▶ Work instructions: Set the data down again so that every line matches exactly.

Dataset entries:
-- -- --

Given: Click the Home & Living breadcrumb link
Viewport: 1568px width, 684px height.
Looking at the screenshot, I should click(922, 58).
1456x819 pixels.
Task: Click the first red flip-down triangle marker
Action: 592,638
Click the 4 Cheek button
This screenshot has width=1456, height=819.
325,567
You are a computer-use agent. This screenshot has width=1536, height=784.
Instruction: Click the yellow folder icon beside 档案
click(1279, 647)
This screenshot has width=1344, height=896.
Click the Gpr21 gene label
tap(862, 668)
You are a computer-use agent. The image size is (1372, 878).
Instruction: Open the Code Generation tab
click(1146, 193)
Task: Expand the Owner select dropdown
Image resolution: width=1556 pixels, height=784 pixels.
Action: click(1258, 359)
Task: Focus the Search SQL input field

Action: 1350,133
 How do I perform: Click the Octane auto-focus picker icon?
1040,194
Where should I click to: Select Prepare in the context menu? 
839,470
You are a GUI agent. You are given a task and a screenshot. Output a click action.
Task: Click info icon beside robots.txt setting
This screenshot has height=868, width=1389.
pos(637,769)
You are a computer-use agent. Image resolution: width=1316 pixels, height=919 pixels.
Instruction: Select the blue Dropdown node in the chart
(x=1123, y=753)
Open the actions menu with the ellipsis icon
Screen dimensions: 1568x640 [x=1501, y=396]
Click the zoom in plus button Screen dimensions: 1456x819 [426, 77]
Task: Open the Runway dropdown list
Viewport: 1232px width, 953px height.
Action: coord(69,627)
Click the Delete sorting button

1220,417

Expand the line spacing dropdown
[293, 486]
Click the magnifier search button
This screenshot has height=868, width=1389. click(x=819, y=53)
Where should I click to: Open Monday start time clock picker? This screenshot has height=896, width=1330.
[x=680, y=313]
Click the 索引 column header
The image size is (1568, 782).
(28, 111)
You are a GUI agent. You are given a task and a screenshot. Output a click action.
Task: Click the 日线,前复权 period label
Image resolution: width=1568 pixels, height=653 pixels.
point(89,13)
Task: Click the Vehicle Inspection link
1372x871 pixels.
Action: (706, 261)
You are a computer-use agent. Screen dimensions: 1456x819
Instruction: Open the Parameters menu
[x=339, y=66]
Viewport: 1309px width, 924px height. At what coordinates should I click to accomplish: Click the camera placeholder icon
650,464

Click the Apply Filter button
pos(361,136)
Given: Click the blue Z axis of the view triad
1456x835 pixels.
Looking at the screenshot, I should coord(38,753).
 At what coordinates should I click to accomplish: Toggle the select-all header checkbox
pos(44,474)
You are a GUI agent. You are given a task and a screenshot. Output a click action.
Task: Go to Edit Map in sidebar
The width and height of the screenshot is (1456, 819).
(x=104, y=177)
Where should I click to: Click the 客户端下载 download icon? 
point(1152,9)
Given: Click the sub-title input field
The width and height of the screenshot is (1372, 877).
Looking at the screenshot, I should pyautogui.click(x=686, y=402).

-- -- --

▶ Written solution:
Given: Click the Home & Living breadcrumb link
Viewport: 1568px width, 684px height.
Looking at the screenshot, I should click(922, 58).
1456x819 pixels.
Task: Click the first red flip-down triangle marker
Action: 592,638
Click the 4 Cheek button
This screenshot has width=1456, height=819.
325,567
You are a computer-use agent. This screenshot has width=1536, height=784.
Instruction: Click the yellow folder icon beside 档案
click(1279, 647)
This screenshot has width=1344, height=896.
Click the Gpr21 gene label
tap(862, 668)
You are a computer-use agent. The image size is (1372, 878).
Instruction: Open the Code Generation tab
click(1146, 193)
Task: Expand the Owner select dropdown
Image resolution: width=1556 pixels, height=784 pixels.
Action: click(1258, 359)
Task: Focus the Search SQL input field

Action: 1350,133
 How do I perform: Click the Octane auto-focus picker icon?
1040,194
Where should I click to: Select Prepare in the context menu? 
839,470
You are a GUI agent. You are given a task and a screenshot. Output a click action.
Task: Click info icon beside robots.txt setting
This screenshot has height=868, width=1389.
pos(637,769)
You are a computer-use agent. Image resolution: width=1316 pixels, height=919 pixels.
Instruction: Select the blue Dropdown node in the chart
(x=1123, y=753)
Open the actions menu with the ellipsis icon
Screen dimensions: 1568x640 [x=1501, y=396]
Click the zoom in plus button Screen dimensions: 1456x819 [426, 77]
Task: Open the Runway dropdown list
Viewport: 1232px width, 953px height.
Action: coord(69,627)
Click the Delete sorting button

1220,417

Expand the line spacing dropdown
[293, 486]
Click the magnifier search button
This screenshot has height=868, width=1389. click(x=819, y=53)
Where should I click to: Open Monday start time clock picker? This screenshot has height=896, width=1330.
[x=680, y=313]
Click the 索引 column header
The image size is (1568, 782).
(28, 111)
You are a GUI agent. You are given a task and a screenshot. Output a click action.
Task: Click the 日线,前复权 period label
Image resolution: width=1568 pixels, height=653 pixels.
point(89,13)
Task: Click the Vehicle Inspection link
1372x871 pixels.
Action: (706, 261)
You are a computer-use agent. Screen dimensions: 1456x819
Instruction: Open the Parameters menu
[x=339, y=66]
Viewport: 1309px width, 924px height. At what coordinates should I click to accomplish: Click the camera placeholder icon
650,464

Click the Apply Filter button
pos(361,136)
Given: Click the blue Z axis of the view triad
1456x835 pixels.
Looking at the screenshot, I should coord(38,753).
 At what coordinates should I click to accomplish: Toggle the select-all header checkbox
pos(44,474)
You are a GUI agent. You are given a task and a screenshot. Output a click action.
Task: Go to Edit Map in sidebar
The width and height of the screenshot is (1456, 819).
(x=104, y=177)
Where should I click to: Click the 客户端下载 download icon? 
point(1152,9)
Given: Click the sub-title input field
The width and height of the screenshot is (1372, 877).
Looking at the screenshot, I should pyautogui.click(x=686, y=402).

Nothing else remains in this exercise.